Material for this task ->

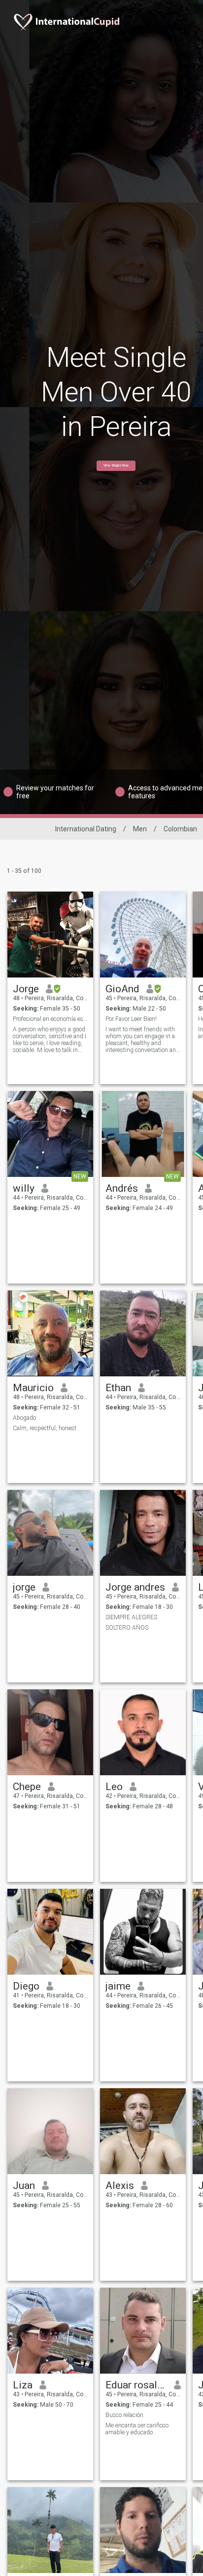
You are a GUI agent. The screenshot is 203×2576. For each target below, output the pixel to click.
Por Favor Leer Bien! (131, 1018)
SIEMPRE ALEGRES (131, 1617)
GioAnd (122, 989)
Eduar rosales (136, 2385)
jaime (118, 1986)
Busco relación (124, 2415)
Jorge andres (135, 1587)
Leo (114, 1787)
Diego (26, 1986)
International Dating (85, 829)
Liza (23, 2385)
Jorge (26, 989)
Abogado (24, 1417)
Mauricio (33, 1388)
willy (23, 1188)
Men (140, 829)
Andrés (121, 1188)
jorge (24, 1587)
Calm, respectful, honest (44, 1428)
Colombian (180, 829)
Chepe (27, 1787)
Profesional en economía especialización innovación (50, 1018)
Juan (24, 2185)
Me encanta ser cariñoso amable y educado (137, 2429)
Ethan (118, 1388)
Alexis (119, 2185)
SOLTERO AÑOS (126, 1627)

Directions -> Could you restate the material word for word, omitting the pictures?

Completed task ->
You are a GUI agent. The screenshot is 203×2576. For each target below, output the pixel to click.
Por Favor Leer Bien! (131, 1018)
SIEMPRE ALEGRES (131, 1617)
GioAnd (122, 989)
Eduar rosales (136, 2385)
jaime (118, 1986)
Busco relación (124, 2415)
Jorge andres (135, 1587)
Leo (114, 1787)
Diego (26, 1986)
International Dating (85, 829)
Liza (23, 2385)
Jorge (26, 989)
Abogado (24, 1417)
Mauricio (33, 1388)
willy (23, 1188)
Men (140, 829)
Andrés (121, 1188)
jorge (24, 1587)
Calm, respectful, honest (44, 1428)
Colombian (180, 829)
Chepe (27, 1787)
Profesional en economía especialización innovación (50, 1018)
Juan (24, 2185)
Me encanta ser cariñoso amable y educado (137, 2429)
Ethan (118, 1388)
Alexis (119, 2185)
SOLTERO AÑOS (126, 1627)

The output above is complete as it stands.